BERLIN—Germany’s powerful BDI industry association criticized China on Tuesday for passing the Anti-Foreign Sanctions Laws, which it said sent a worrying signal to investors and companies abroad.
China is one of the most important export markets for German companies outside the European Union’s single market, but concerns over human rights abuses and a crackdown in Hong Kong are putting a strain on political as well as economic ties.
Beijing passed a wide-ranging law last week to counter foreign sanctions, in an apparent move to legalize its tit-for-tat retaliation.

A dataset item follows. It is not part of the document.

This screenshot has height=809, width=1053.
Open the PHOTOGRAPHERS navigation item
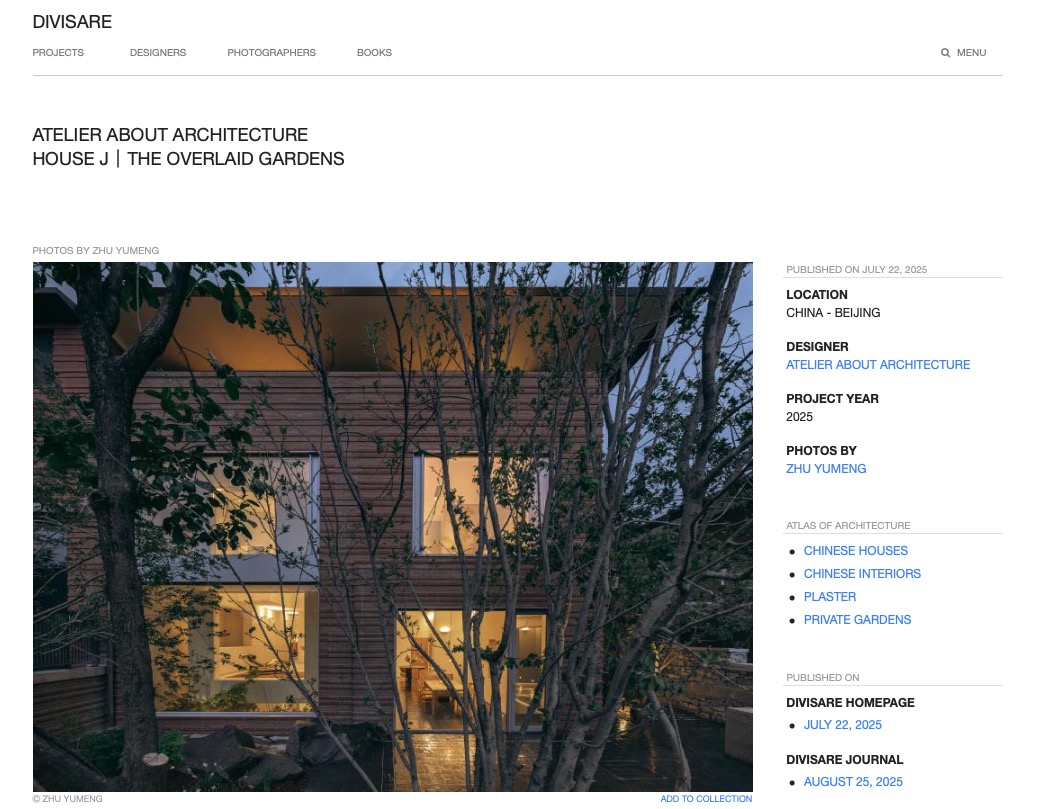pos(271,52)

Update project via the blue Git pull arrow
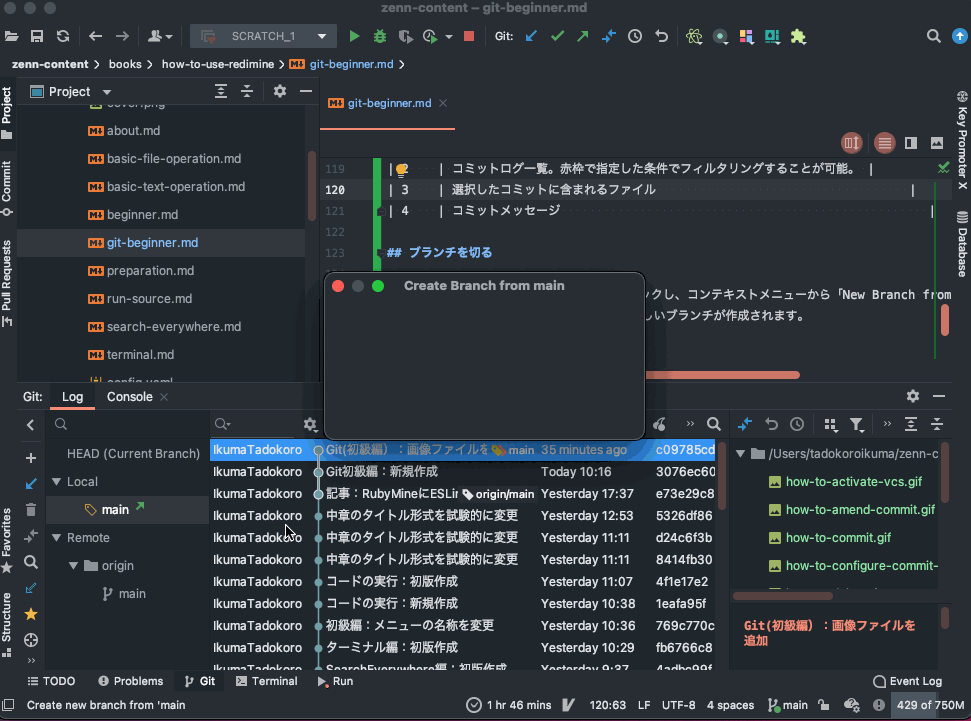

“Instead of relying on a deescalation, the Chinese government is creating new uncertainties. This is damaging China’s reputation as an investment location and trading partner,” BDI board member Wolfgang Niedermark said.
The law was very different from similar laws in the EU as it undermined legal clarity and created a gray area that hung over any company doing business in China, he said.
Senior German government officials and business leaders are openly calling for a diversification of trade relations in Asia to become less dependent on China in the coming years.
The Chinese sanctions against members of the European Parliament and think tanks have already frozen the ratification of the EU–Chinese investment agreement, Niedermark said.
“Instead of reacting with threatening gestures, the Chinese government would be well advised to introduce more constructive elements into the dialogue with its trading partners,” he said.
The new law, effective immediately, builds upon previous administrative counter-measures against foreign sanctions issued by the Chinese foreign and commerce ministries. It also lays out the scope of China’s counter-sanctions.